Hunter and Jay are members of Cub Scout Pack 539, and Sunday was race day for them and other Pinewood Derby racers.
The youngsters—ages 6 to 11—used a high-tech course to test their designs.
The 49-foot aluminum track has four electronically timed lanes. The Scouts dropped their wooden cars down a slope of 42 degrees. A computer recorded their times.
Pack 539 raised the $1,500 for the cutting-edge track and software three years ago mostly through sales of Christmas wreaths, pack leader Chad Seichter said.
Scouts carve their Pinewood racers from blocks of wood into many designs and shapes.

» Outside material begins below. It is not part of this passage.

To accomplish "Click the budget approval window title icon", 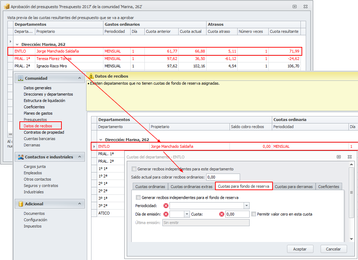I will 6,7.
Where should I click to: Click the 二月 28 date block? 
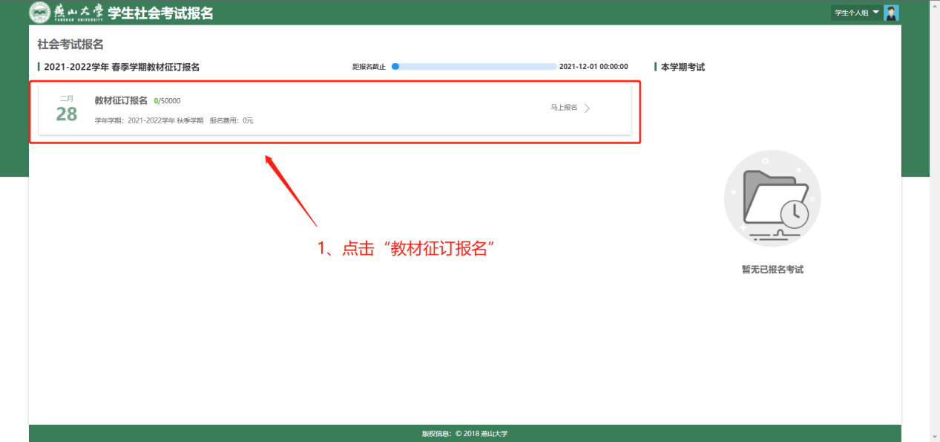click(x=67, y=110)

But specifications and rules are exact: no more than 5 ounces, no longer than 7 inches, only official Scout Grand Prix axles and wheels and so forth.
Despite the exacting specifications, the Scouts came up with many innovative designs: a military jeep with fenders, a yellow school bus, a “Lazer racer” complete with blinking taillights, a racer carved to resemble a Wii video game controller.
“The unsung heroes and helpers are the grandpas, neighbors and friends of Scouting who had the right power tools (for woodcarving),” said Kevin O’Leary, leader of the Tigers Den, made up of the youngest Cubs such as Jay and Hunter.
Off to one side stood the pits—a worktable complete with power drills, graphite and glue for last-minute race-day modifications.
Racer too heavy? Drill out some wood.
Too light? Glue on a coin.
Wheels sticky? Graphite.
The finals for the Tigers presented a dilemma for Jay, son of Randy and Nancy Gorman, and Hunter, son of Sara and Steve Loertscher.
The best friends had to race head-to-head to determine a winner.
Hunter’s Turbo Ram slingshot dragster, complete with ram’s head decal, edged out Jay’s yellow-striped Indy car for victory in the Tigers Den.
The boys said it was tough to race against each other, but then they got philosophical and made the comments about how having fun was more important than winning.
Asked who told them that, Hunter said, “My den leader, but I already knew that.”
Jay replied, “My den leader. Well, my dad told me that when I was, like, about 2.”
A lesson apparently well taught—and remembered.